You can get over it, and it will never be easy to end and only you can decide whether you want to or not.

I know there are days I ask myself that question, but once I calm down, I realize I am frustrated with the situation at times, but not MM or our relationship and I don't want it to end.

Don't know how much I helped, but just wanted to say HEY, welcome aboard the roller coaster!

Sweettendencies

iVillage Member
Registered: 09-09-2003
Thu, 10-09-2003 - 3:37pm
Thanks Sweet

I like rollercoasters!! When they're at a theme park. At least there you know when it's going to stop and you can get off easily.

My relationship w/MM is positive and we're definitely friends first.

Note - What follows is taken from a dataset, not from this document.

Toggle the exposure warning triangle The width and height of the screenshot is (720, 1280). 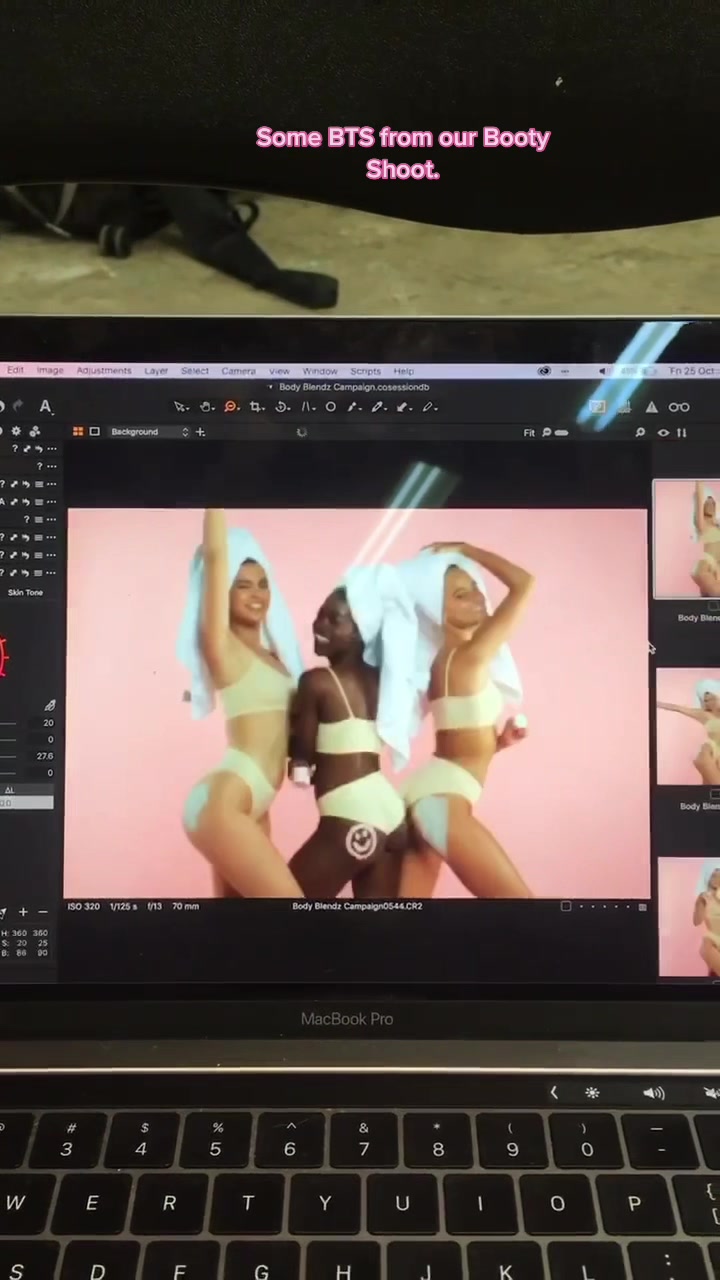(x=651, y=407)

I guess I'm having a hard time with the fact that yesterday he just HAD to have me near him and today I want to be near him but I don't want to be near him. I know that sounds stupid. I want to be near him, but I have other things I MUST get done and I'm angry at myself for allowing him to occupy my thoughts while I'm trying to avoid him so I can be productive. I hope you get that.

going back 2 work

l8r

Laugh Smiles

iVillage Member
Registered: 09-23-2003
Thu, 10-09-2003 - 4:08pm
I can totally relate MM and I had this discussion this past weekend. I bang myself up if not everything is done the way I prefer, and sometimes I find myself putting little things aside so that I can talk to him, or daydreaming at a meeting when I should stay focused. Perhaps you should talk to him. I was nervous about talking to MM about it, but then once I did he understood where I was coming from.

Sweettendencies

iVillage Member
Registered: 09-09-2003
Thu, 10-09-2003 - 4:21pm
Why should I talk to him? There's nothing he can do. He knows that I love and cherish time alone with just myself. He knows my locking of the door means I want to be left alone.

You're right. Maybe I should talk w/him about it. It might even help me.

Thanks Sweet.

Laugh Smiles

iVillage Member
Registered: 03-27-2003
Thu, 10-09-2003 - 4:25pm
I hate rollercoasters. They make me throw up.

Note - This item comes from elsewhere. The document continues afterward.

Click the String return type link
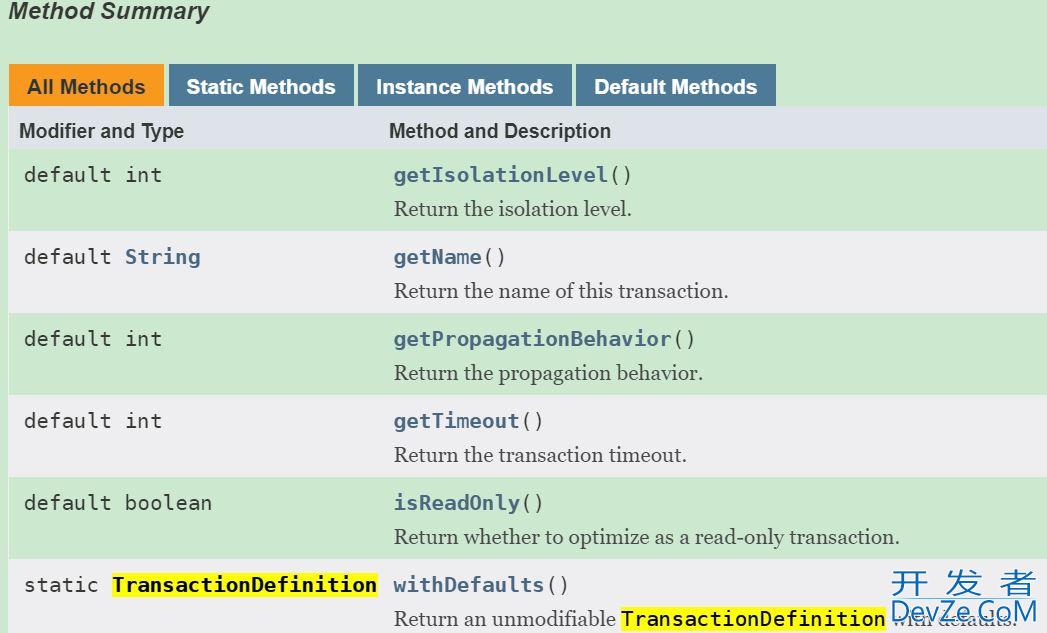This screenshot has width=1047, height=633. point(163,257)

I can relate to your post. It's more difficult when you work together (I would think), although there is always convenient internet-related means of communicating with MM to distract you even when you don't.

You're going to have days like this, but you DO have control of when you want to get off. It might be a painful exit, but you do have control.

The rollercoaster ride is much less of an issue for me now that I'm 'on down the road' in terms of longevity in this A. Things have stabilized and we've been on a straight and even portion of the track for years now. It's a lot rockier in the beginning, too, when all the 'high flyin' hormones are out of control. When you get used to it a little more, things start to even out.

Let me know if you need me to prescribe an antiemetic for the ride... :) Kidding.

iVillage Member
Registered: 02-12-2002
Thu, 10-09-2003 - 4:25pm
Oh absolutely I understand. I had a lot of conflict in the first few months, and I still do from time to time. I think I mentioned that under another thread earlier this week. In my case, it is mostly about wanting my life to be the open book it was before this A started - to be completely right before God. As much as I'd like to, even I am not talented enough to convince myself that this relationship is OK with God. OTOH... I can't completely convince myself that it's not.

I only told OM about this internal struggle recently, though. Not because I was afraid he'd get frightened or something like that - it was because staying or leaving the relationship is a decision *I* would have to make. Throwing the burden on him would be unfair. This is my own thing to deal with, and no one else can make the decision for me.

I also understand the feeling that agonizing over it takes up too much of your life. That part passed, for me, after a few months. I also learned to set clearer boundaries, for myself and him. It's the only way I can keep my sanity - just as I don't let my family take over my life at work, I can't let OM take over either my work *or* family life.